● 必做任务:
• 1. 请照原样抄写原文节选中的一段文字:从含有“最近公布的清华简《保训》篇,[1]是研究”的词句开始,到“因此,这种解释也还是有问题。”结束。
• 2. 根据原文节选,清华简《保训》篇中“中”的含义大约有多少种说法?

最近公布的清华简《保训》篇,[1]是研究先秦思想史的一篇极其重要的文献。《保训》篇之所以重要,关键就在于其记载了周文王临终之前,将虞舜、上甲微,甚至成汤的政治经验总结为“中”道,嘱托给了周武王。“中”在中国人的心目中,在孔子思想和儒家的道统学说里,属于核心价值。清华简《保训》篇里的“中”,所指究竟为何?与此有何关系?海内外学人们虽然提出了各种各样的解释,但可信性仍然不高,简文仍难以通读。本文在讨论各家之说的基础上,试图提出一种新的见解,并对传世文献有关的一些问题,也略作探讨。不妥之处,尚祈各方家斧正。

一、各家之说及其问题

清华简《保训》篇“中”的含义,据不完全统计,约有十余说。

李学勤以《保训》篇里的“中”为中正、中道,[2]并首次将其与儒家的道统学说相联系。他说:“‘中’,也就是后来说的中道。《论语‧尧曰》载尧命舜:‘咨,尔舜,天之数在尔躬,允执其中,四海困穷,天禄永终。’并云:‘舜亦以命禹。’孔子重视中道,其孙子思所作《中庸》做了专门的发挥:‘中也者,天下之大本也;和也者,天下之达道也。致中和,天地位焉,万物育焉。’《保训》的思想与儒学有共通之处,很值得探索研究。朱子《中庸章句》序开首讲‘道统’,他说:‘道统之传有自来矣,其见于经,则“允执厥中”者,尧之所以授舜也。’现在看《保训》篇文,似乎尧舜以来确有‘中’的传授。”[3]并说:“‘中’的观念,或称中道,是《保训》全篇的中心。”[4]此说影响极大,极富启发性。但以“中”为中正、中道,先生自己也承认:“上甲微怎么‘假中’、‘归中’于河,不太容易理解。”[5]因此,这种解释也还是有问题。

● 数据条目:
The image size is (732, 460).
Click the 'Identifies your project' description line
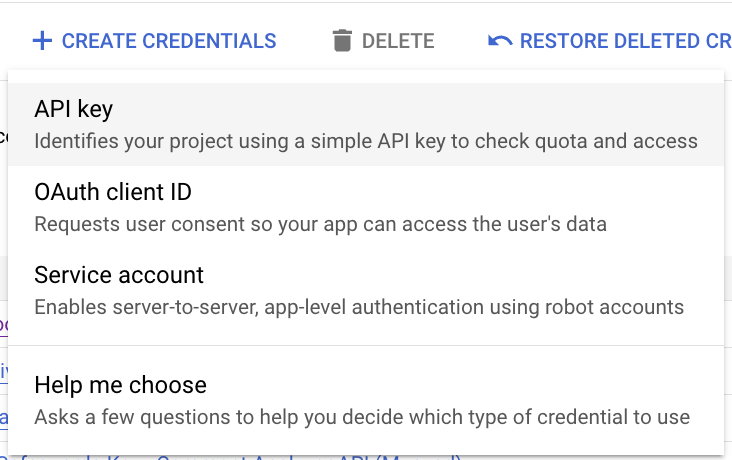click(x=366, y=141)
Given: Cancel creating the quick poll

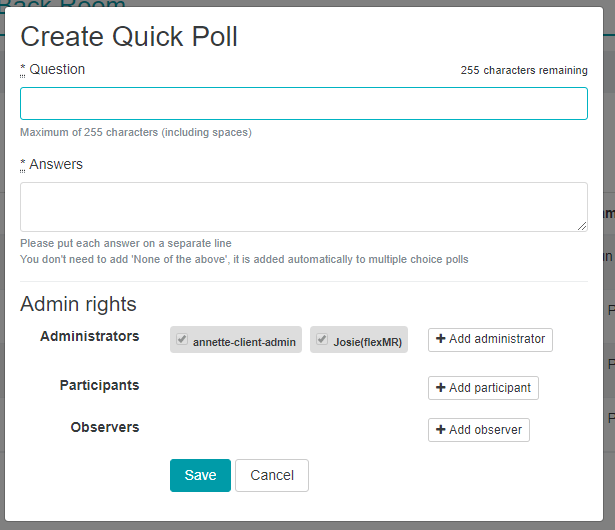Looking at the screenshot, I should click(272, 475).
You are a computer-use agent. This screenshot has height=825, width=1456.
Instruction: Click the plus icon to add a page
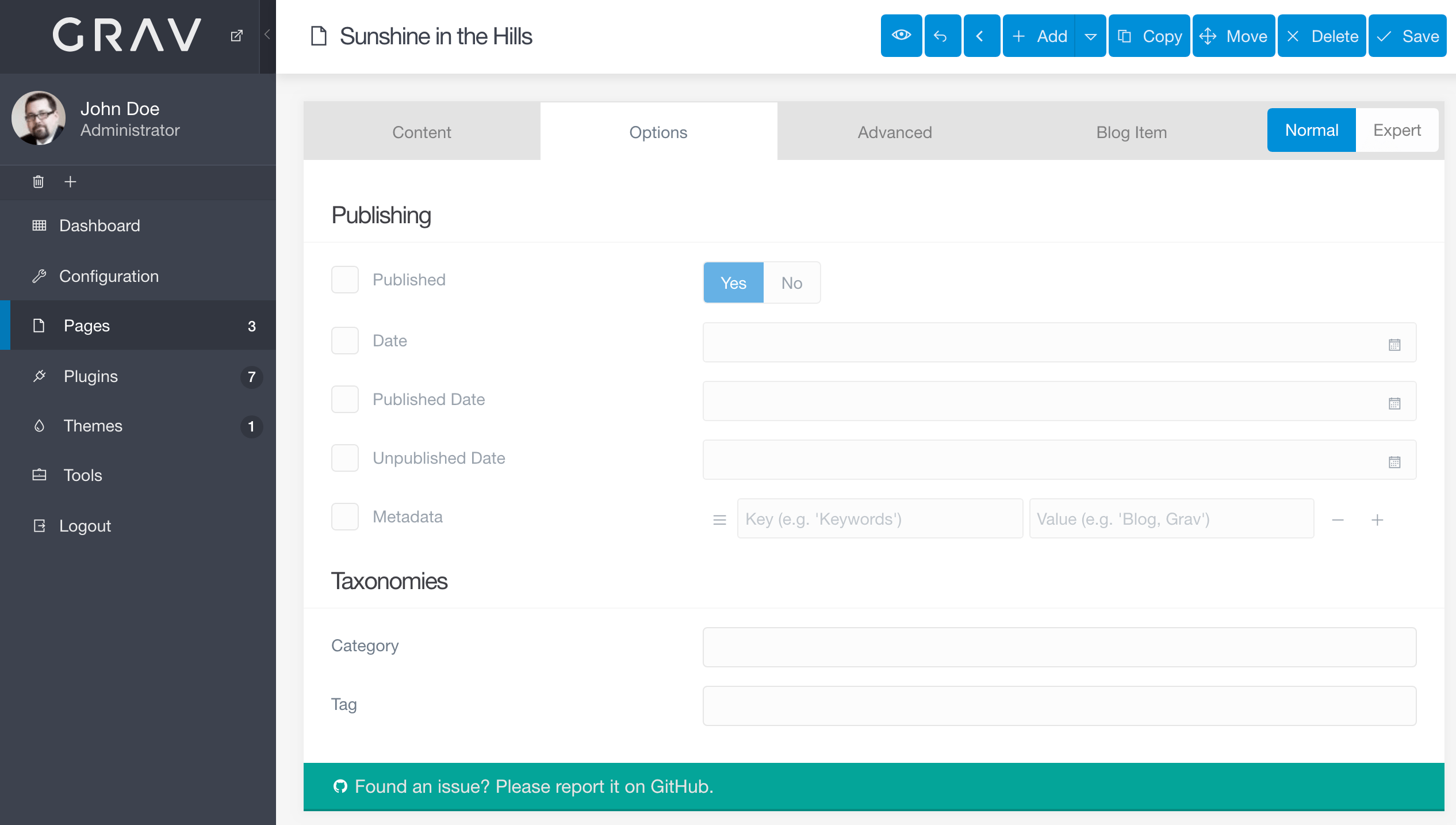[70, 182]
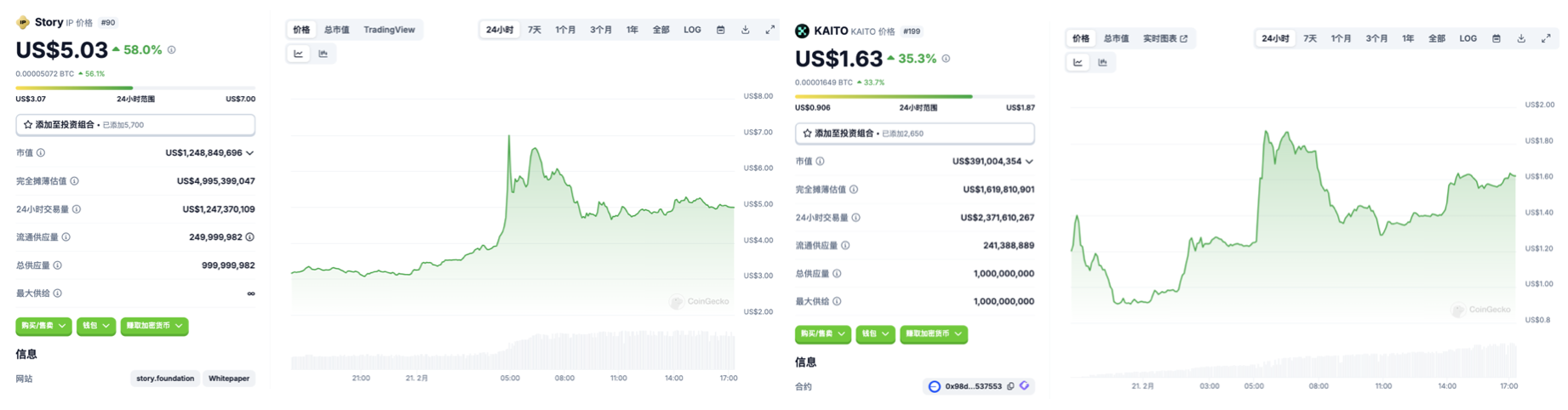This screenshot has width=1568, height=410.
Task: Open 总市值 tab on KAITO chart
Action: coord(1115,38)
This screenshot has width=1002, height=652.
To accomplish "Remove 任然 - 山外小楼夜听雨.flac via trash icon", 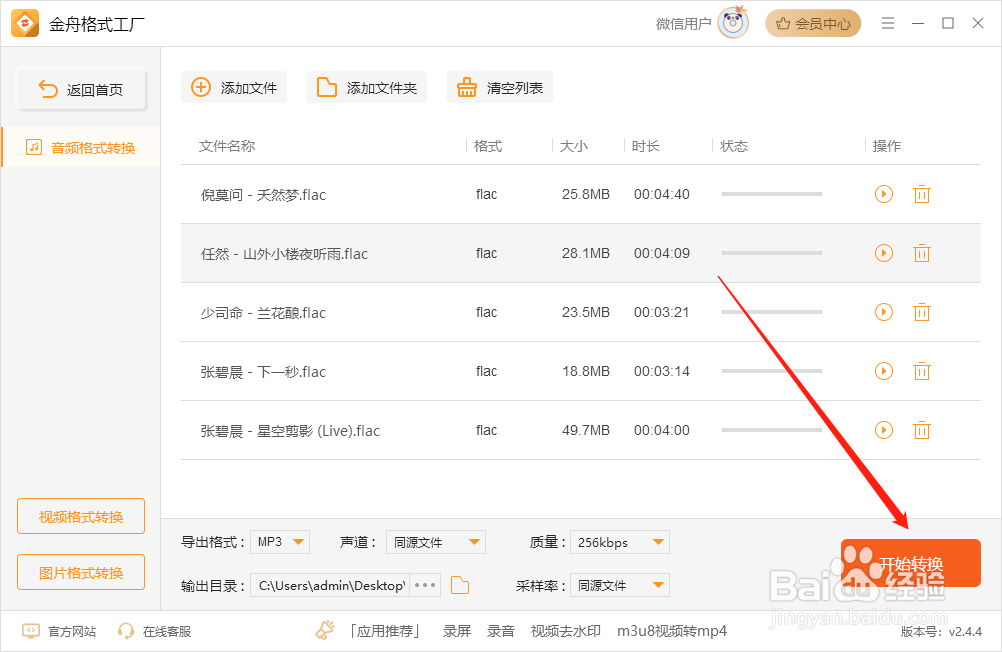I will pyautogui.click(x=921, y=253).
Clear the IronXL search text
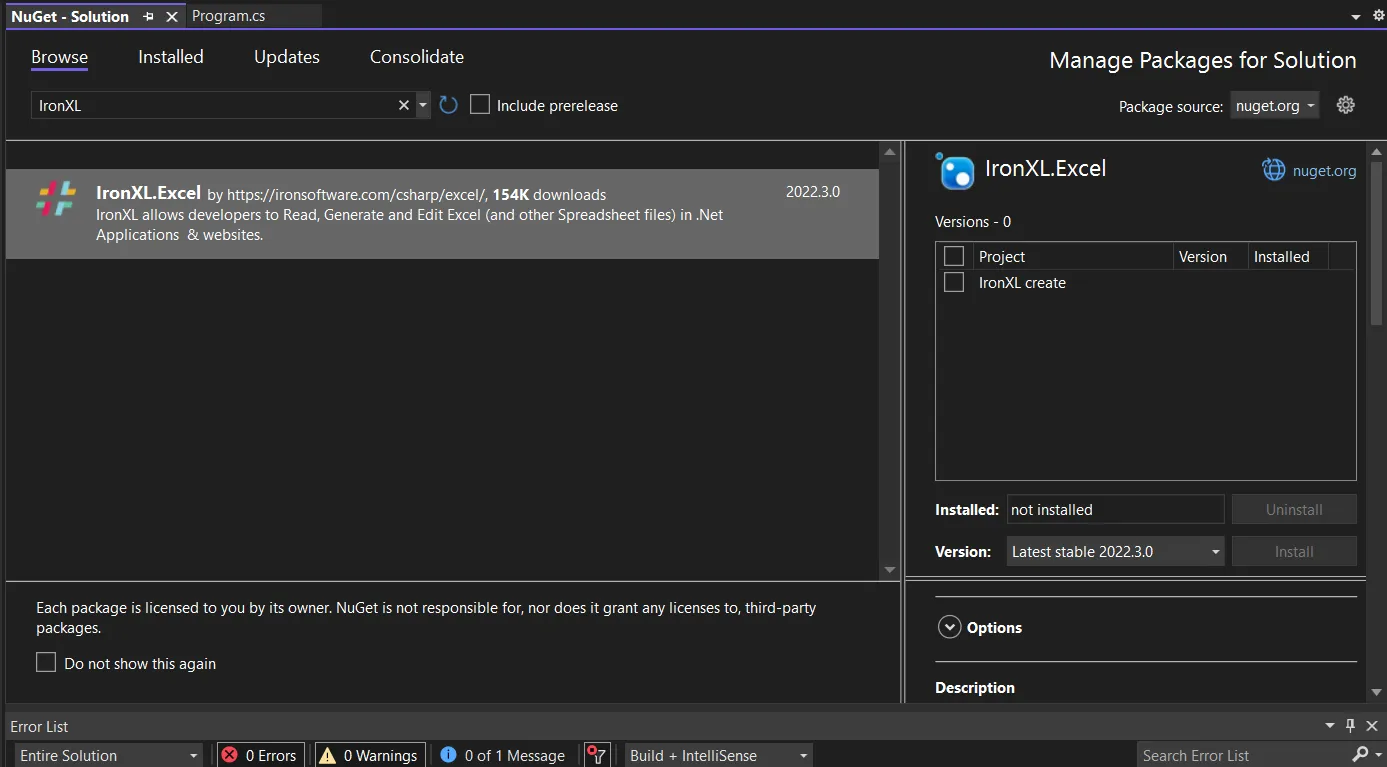 pos(404,105)
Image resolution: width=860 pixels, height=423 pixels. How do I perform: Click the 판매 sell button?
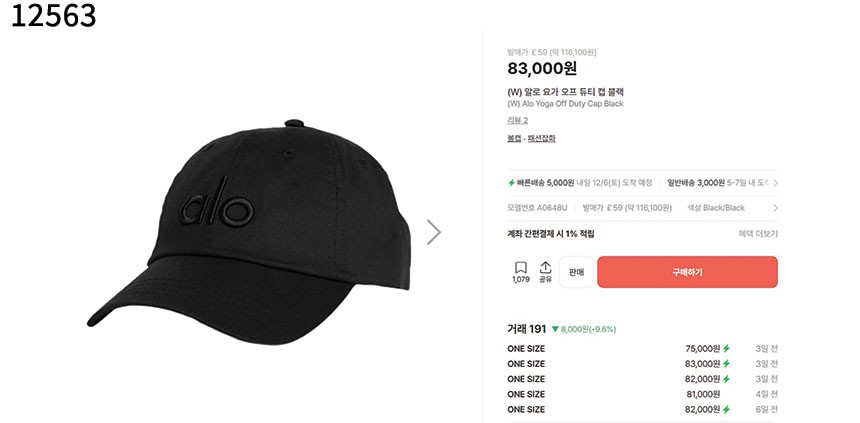(x=575, y=272)
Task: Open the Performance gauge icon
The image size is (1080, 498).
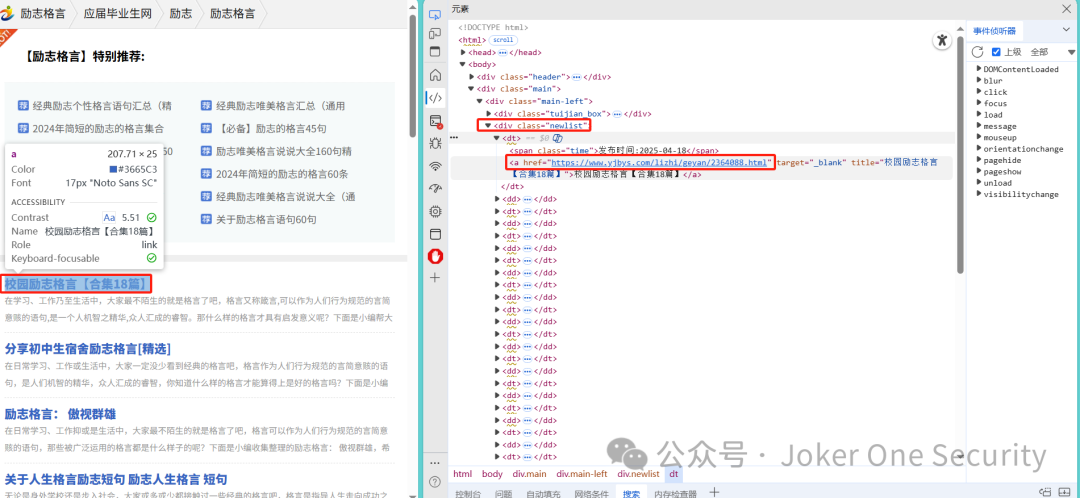Action: point(435,189)
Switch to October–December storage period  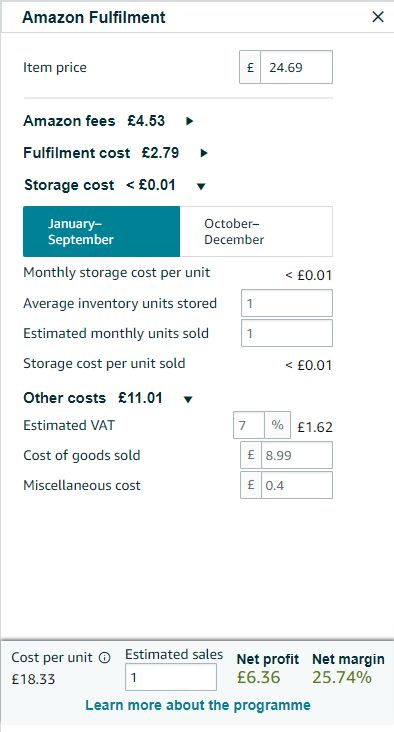pos(256,232)
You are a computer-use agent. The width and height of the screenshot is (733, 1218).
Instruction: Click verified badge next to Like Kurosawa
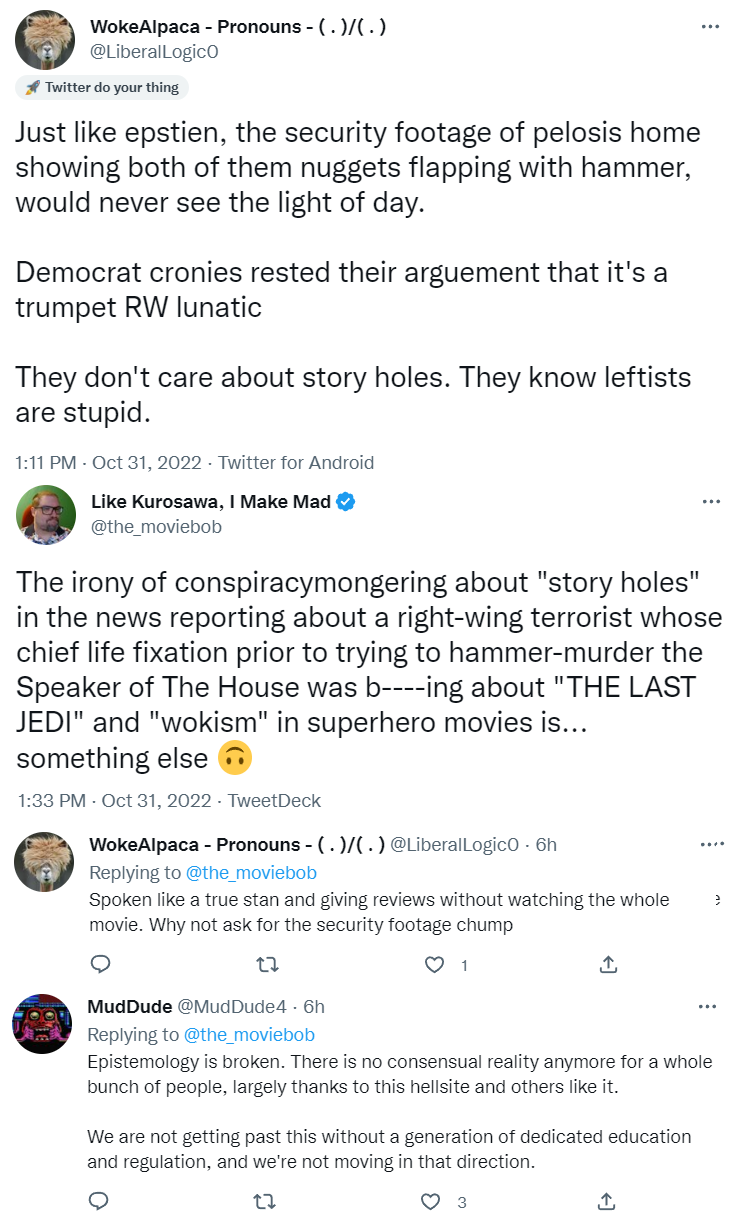[x=345, y=502]
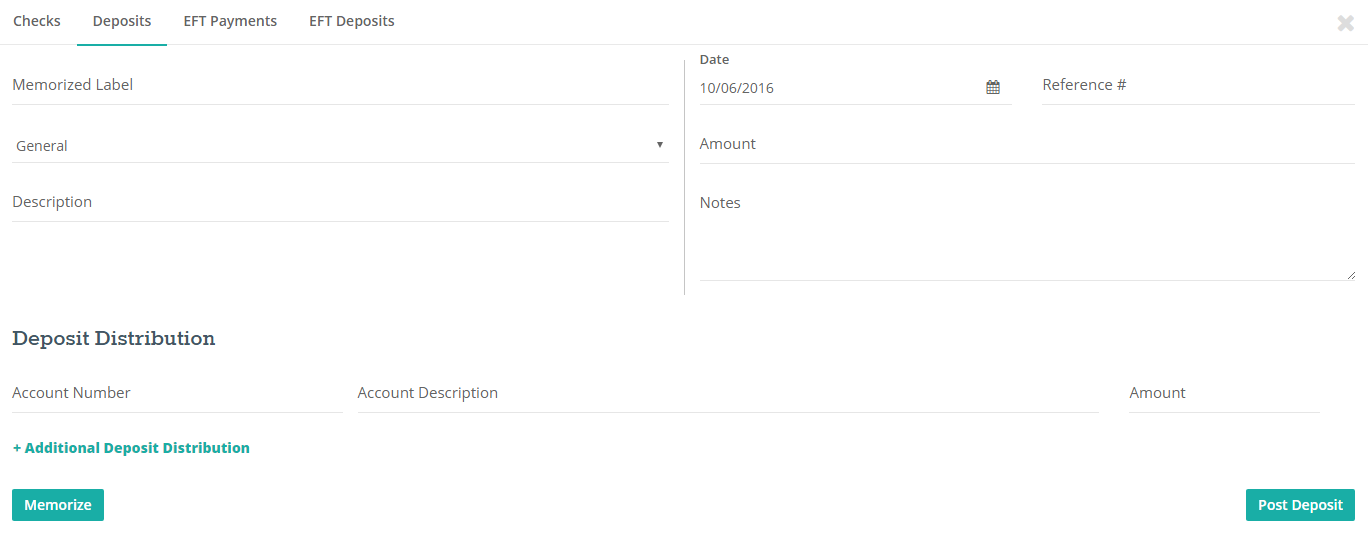Viewport: 1368px width, 534px height.
Task: Click the Amount field under Date
Action: pos(1027,145)
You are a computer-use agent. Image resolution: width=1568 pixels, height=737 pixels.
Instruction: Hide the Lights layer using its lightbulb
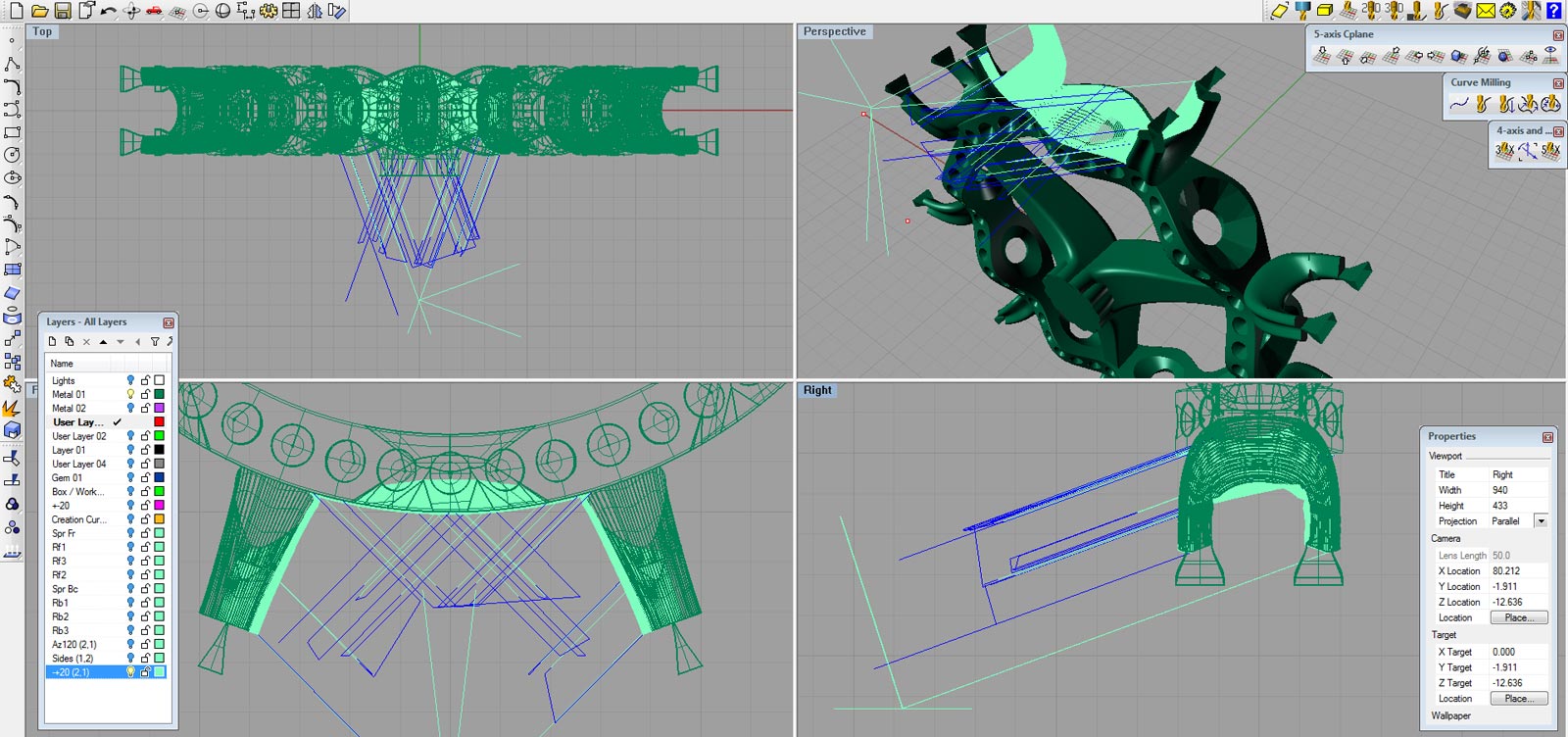click(x=130, y=380)
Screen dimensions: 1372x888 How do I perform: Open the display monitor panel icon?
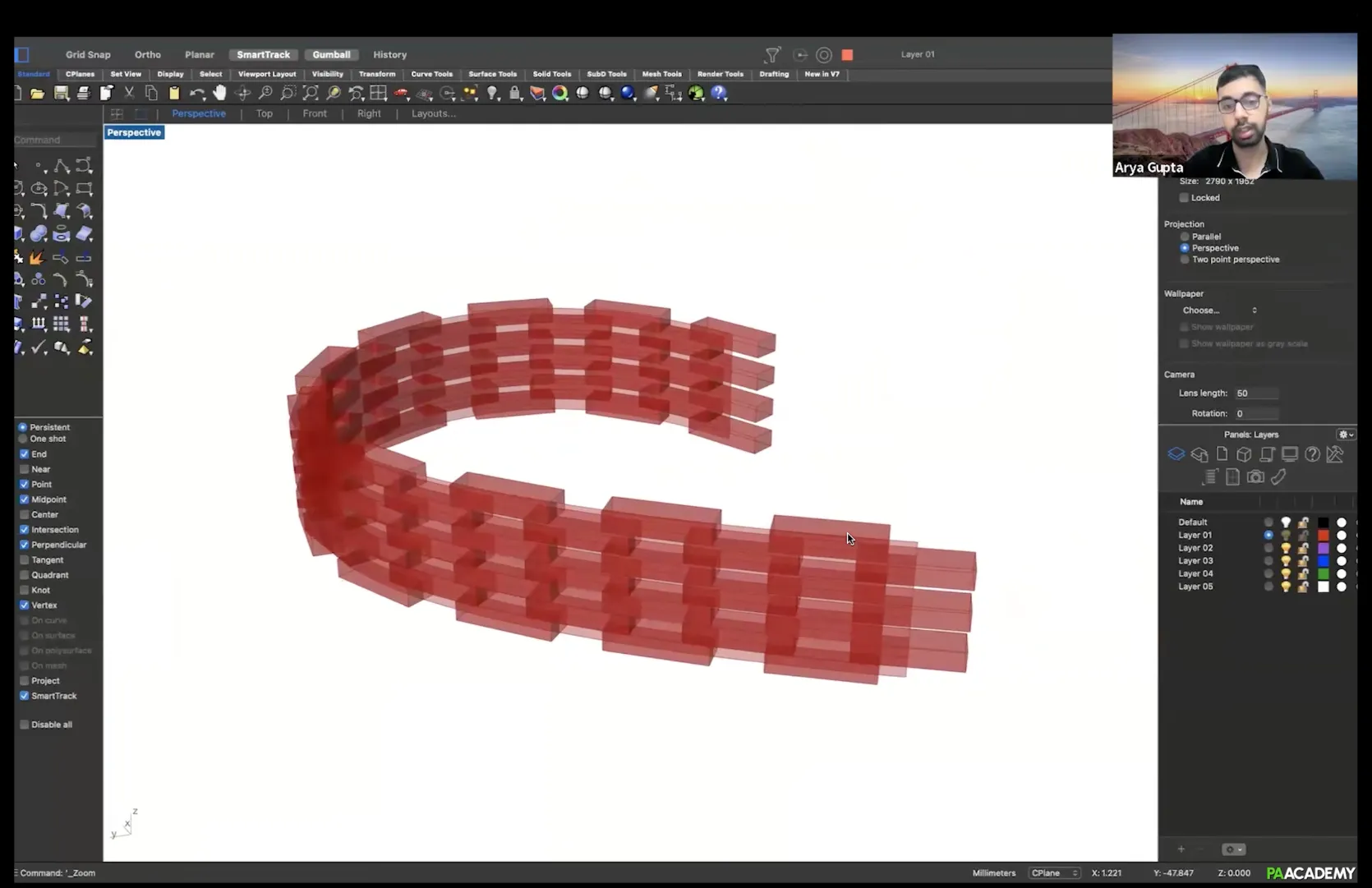1289,454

● 已解问题:
• 1.
最近公布的清华简《保训》篇,[1]是研究先秦思想史的一篇极其重要的文献。《保训》篇之所以重要,关键就在于其记载了周文王临终之前,将虞舜、上甲微,甚至成汤的政治经验总结为“中”道,嘱托给了周武王。“中”在中国人的心目中,在孔子思想和儒家的道统学说里,属于核心价值。清华简《保训》篇里的“中”,所指究竟为何?与此有何关系?海内外学人们虽然提出了各种各样的解释,但可信性仍然不高,简文仍难以通读。本文在讨论各家之说的基础上,试图提出一种新的见解,并对传世文献有关的一些问题,也略作探讨。不妥之处,尚祈各方家斧正。

一、各家之说及其问题

清华简《保训》篇“中”的含义,据不完全统计,约有十余说。

李学勤以《保训》篇里的“中”为中正、中道,[2]并首次将其与儒家的道统学说相联系。他说:“‘中’,也就是后来说的中道。《论语‧尧曰》载尧命舜:‘咨,尔舜,天之数在尔躬,允执其中,四海困穷,天禄永终。’并云:‘舜亦以命禹。’孔子重视中道,其孙子思所作《中庸》做了专门的发挥:‘中也者,天下之大本也;和也者,天下之达道也。致中和,天地位焉,万物育焉。’《保训》的思想与儒学有共通之处,很值得探索研究。朱子《中庸章句》序开首讲‘道统’,他说:‘道统之传有自来矣,其见于经,则“允执厥中”者,尧之所以授舜也。’现在看《保训》篇文,似乎尧舜以来确有‘中’的传授。”[3]并说:“‘中’的观念,或称中道,是《保训》全篇的中心。”[4]此说影响极大,极富启发性。但以“中”为中正、中道,先生自己也承认:“上甲微怎么‘假中’、‘归中’于河,不太容易理解。”[5]因此,这种解释也还是有问题。

• 2. 据不完全统计,约有十余说。